Steuerhinterziehung vs. Berufspflicht
Dass besondere Berufspflichten nicht mit einer Straftat einhergehen können, das musste leidlich ein Schornsteinfeger erfahren. Er war wegen Steuerhinterziehung und Falschbeurkundung im Amt strafrechtlich verurteilt worden und galt damit als unzuverlässig. Da die Zuweisung eines Kehrbezirks ein staatlicher Hoheitsakt ist, ebenso wie die Durchführung der beauftragten Dienstleistung, handelt ein Schornsteinfeger rechtlich betrachtet „im Amt“. Das wiederum lässt ein besonderes Vertrauensverhältnis des Staates in dessen Zuverlässigkeit und Gesetzestreue entstehen.
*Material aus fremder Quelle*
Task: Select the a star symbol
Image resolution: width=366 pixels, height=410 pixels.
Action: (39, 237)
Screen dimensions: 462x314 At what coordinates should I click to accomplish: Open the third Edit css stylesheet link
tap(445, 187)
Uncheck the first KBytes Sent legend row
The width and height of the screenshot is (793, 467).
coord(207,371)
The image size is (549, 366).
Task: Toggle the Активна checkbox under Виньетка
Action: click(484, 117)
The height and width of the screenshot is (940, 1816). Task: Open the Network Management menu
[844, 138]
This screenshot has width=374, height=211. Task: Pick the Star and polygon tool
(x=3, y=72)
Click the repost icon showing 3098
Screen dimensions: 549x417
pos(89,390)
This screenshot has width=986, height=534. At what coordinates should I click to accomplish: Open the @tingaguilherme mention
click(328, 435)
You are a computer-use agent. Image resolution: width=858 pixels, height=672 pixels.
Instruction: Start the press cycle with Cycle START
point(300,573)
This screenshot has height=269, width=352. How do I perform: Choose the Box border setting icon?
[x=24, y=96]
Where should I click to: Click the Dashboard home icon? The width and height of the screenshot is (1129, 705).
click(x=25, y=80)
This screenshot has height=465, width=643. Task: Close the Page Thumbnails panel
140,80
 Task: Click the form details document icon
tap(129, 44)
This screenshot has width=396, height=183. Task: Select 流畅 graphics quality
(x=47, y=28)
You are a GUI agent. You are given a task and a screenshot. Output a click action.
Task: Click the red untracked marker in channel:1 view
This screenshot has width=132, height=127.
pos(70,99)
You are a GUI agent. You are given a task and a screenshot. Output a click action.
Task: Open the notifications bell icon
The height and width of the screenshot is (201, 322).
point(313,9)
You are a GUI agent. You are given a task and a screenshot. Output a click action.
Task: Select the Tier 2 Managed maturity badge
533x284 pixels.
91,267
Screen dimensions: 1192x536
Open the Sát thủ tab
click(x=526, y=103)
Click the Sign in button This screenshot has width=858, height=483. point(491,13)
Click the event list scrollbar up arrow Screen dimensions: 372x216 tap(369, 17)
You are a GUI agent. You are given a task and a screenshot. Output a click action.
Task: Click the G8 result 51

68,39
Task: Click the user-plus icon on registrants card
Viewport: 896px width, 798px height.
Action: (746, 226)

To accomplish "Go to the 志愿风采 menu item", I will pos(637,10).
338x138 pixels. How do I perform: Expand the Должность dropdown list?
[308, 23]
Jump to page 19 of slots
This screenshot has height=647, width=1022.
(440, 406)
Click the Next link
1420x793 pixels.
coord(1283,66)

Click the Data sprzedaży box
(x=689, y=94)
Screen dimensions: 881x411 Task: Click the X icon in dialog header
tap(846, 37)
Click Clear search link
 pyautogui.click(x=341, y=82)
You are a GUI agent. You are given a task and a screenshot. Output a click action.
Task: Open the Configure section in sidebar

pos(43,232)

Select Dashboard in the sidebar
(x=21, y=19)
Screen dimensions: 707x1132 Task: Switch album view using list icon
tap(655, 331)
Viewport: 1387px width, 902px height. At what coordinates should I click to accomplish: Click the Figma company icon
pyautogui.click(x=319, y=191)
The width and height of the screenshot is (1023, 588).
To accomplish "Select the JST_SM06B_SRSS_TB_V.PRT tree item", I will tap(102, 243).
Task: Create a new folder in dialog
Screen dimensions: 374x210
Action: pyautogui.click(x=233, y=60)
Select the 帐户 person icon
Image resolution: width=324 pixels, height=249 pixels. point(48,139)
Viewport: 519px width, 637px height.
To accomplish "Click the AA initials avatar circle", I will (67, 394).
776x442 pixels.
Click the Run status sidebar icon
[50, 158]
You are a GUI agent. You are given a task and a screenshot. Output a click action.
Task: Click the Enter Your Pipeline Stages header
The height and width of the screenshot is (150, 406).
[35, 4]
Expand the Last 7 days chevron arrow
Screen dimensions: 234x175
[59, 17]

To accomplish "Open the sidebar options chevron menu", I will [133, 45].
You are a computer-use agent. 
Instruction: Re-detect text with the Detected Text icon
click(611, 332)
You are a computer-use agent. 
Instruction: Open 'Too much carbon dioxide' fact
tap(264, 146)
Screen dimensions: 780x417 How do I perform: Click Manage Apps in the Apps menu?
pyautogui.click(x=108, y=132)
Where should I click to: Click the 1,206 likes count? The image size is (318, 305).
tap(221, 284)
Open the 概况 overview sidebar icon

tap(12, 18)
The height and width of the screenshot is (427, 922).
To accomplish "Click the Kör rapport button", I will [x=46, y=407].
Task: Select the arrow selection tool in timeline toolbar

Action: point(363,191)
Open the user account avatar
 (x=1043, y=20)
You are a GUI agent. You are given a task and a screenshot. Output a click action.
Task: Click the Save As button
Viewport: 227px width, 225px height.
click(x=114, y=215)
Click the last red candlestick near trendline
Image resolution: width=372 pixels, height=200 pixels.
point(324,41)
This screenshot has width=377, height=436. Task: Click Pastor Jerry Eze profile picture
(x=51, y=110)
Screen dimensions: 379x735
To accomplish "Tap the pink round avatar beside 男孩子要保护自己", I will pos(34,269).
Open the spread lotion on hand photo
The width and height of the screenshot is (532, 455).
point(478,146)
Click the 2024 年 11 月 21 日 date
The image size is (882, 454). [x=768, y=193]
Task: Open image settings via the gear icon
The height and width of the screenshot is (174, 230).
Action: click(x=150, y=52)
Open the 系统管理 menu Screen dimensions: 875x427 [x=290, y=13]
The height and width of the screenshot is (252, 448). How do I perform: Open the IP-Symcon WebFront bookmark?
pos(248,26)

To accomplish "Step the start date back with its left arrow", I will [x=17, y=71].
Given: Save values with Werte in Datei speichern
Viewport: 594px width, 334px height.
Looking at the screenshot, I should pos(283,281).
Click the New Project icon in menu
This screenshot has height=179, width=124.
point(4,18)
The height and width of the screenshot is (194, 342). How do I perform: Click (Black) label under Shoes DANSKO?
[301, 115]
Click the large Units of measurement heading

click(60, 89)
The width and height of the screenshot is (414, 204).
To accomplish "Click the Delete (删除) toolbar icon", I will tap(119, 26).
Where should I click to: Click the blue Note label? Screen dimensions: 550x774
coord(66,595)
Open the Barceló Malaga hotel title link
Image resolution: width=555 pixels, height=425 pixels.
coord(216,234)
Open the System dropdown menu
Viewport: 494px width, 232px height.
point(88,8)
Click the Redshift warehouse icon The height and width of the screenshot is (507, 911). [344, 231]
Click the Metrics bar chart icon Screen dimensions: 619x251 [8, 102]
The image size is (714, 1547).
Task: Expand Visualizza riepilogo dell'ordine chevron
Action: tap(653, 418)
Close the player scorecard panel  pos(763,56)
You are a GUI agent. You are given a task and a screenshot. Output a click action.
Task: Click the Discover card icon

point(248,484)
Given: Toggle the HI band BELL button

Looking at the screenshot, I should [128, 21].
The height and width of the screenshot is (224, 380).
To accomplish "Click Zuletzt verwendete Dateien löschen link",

Im hier in Rede stehenden Fall hatte der Schornsteinfeger im hoheitlich zu führenden Kehrbuch nicht alle Erlöse seiner Tätigkeit festgehalten. Deshalb hatte ihn ein Gericht wegen Steuerhinterziehung in mehreren Fällen sowie wegen Falschbeurkundung im Amt strafrechtlich verurteilt. Der Landkreis entzog ihm daraufhin die Bestellung als Schornsteinfeger.
Dieser Auffassung folgte das daraufhin angerufene Gericht vollumfänglich (Verwaltungsgericht Trier, AZ: 2 L 3058/21). Die Zuverlässigkeit des Schornsteinfegers ist besonders deshalb nicht mehr gegeben, weil die Straftaten mit seiner beruflichen Tätigkeit direkt zusammenhängen. Das Vertrauen in ihn als Bezirksschornsteinfeger ist aus Bereicherungsabsicht missbraucht worden.